Resourcefulness

"Give someone a fish and they will survive for a day; teach them how to fish and they can feed themselves for the rest of their lives."


This proverb is attributed to Confucius, though it accords with Jesus' teaching. For example, in describing the effect of Jesus' resurrection to the church at Ephesus, the apostle Paul writes: “When he ascended on high, he took many captives and gave gifts to his people.” (chapter 4, verse 8). Paul then enumerates some of these gifts and adds that they were given "to equip his people for works of service, so that the body of Christ may be built up" (verse 12). In other words Jesus was investing in his people in order to multiply their impact for the good of society and the growth of the church.


The decline of the church in Scotland may be linked, at least on part, to our retreat into an introspective attitude in which a diminishing body of inactive members rely on highly trained professionals to prioritise their survival within an increasingly hostile environment. Thus revealed, the writing is on the wall, for there can be no future in such an attitude, only further decline until the whole edifice collapses - and we are nearly there!

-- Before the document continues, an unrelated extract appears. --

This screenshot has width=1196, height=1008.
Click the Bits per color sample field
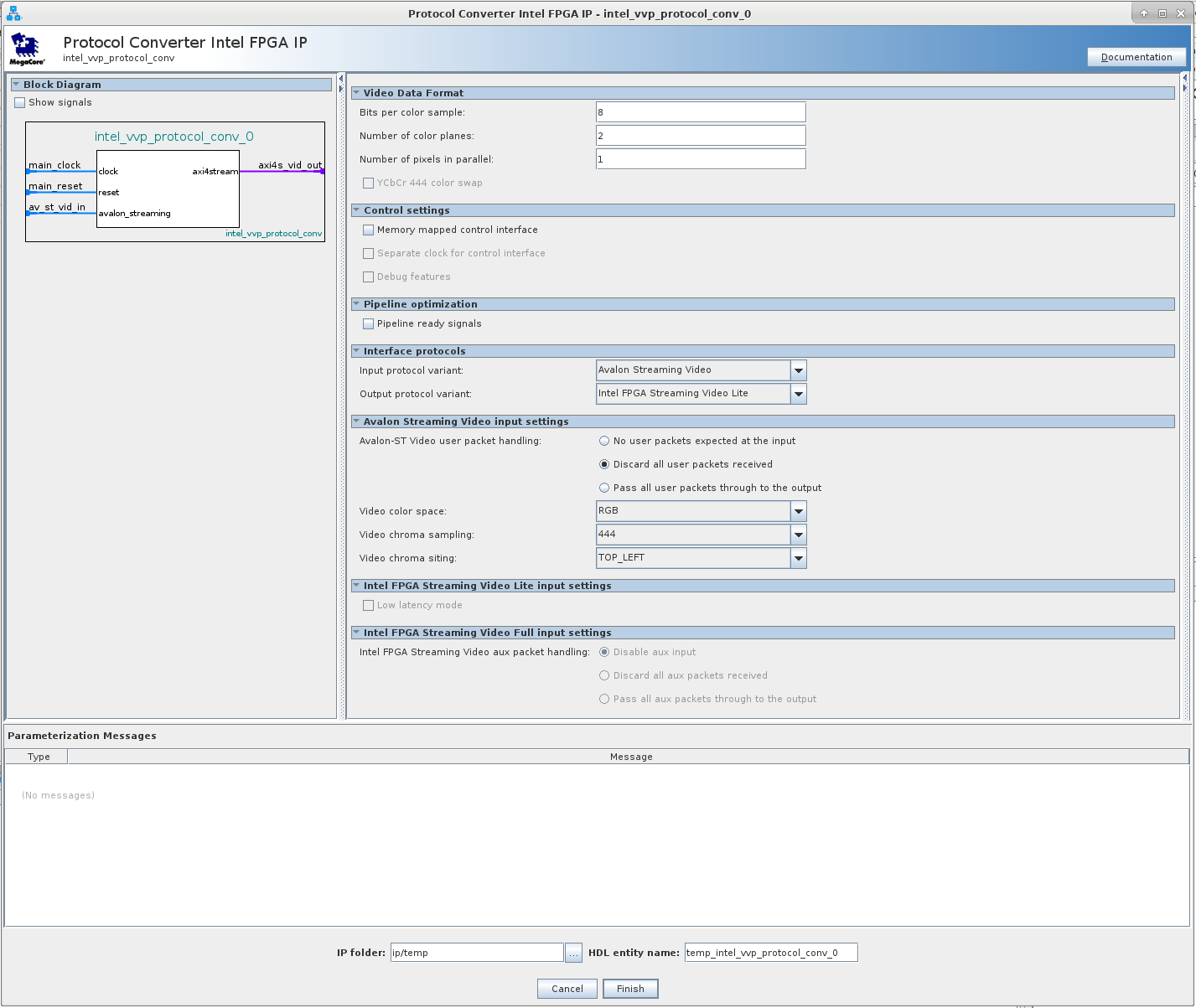tap(700, 112)
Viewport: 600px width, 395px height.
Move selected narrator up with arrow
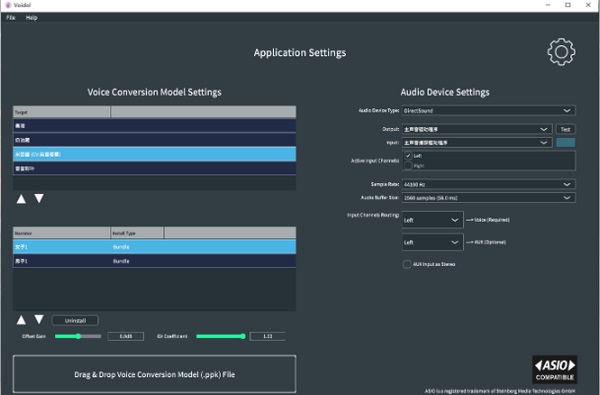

The antidote is to rediscover our resourcefulness, for the Holy Spirit continues to gift God's people; and to reignite our sense of purpose, for works of service and church growth. It will require a revolution in our assumptions and in our behaviour. We need to wean ourselves out of that dependency mentality, which looks forward only to the next hand-out and replace it with an appetite for learning how to fish. Our ability to apply this to our lives together in church will spill over into our desire to serve our communities as salt and light, not only meeting people's needs but teaching them how to fish too.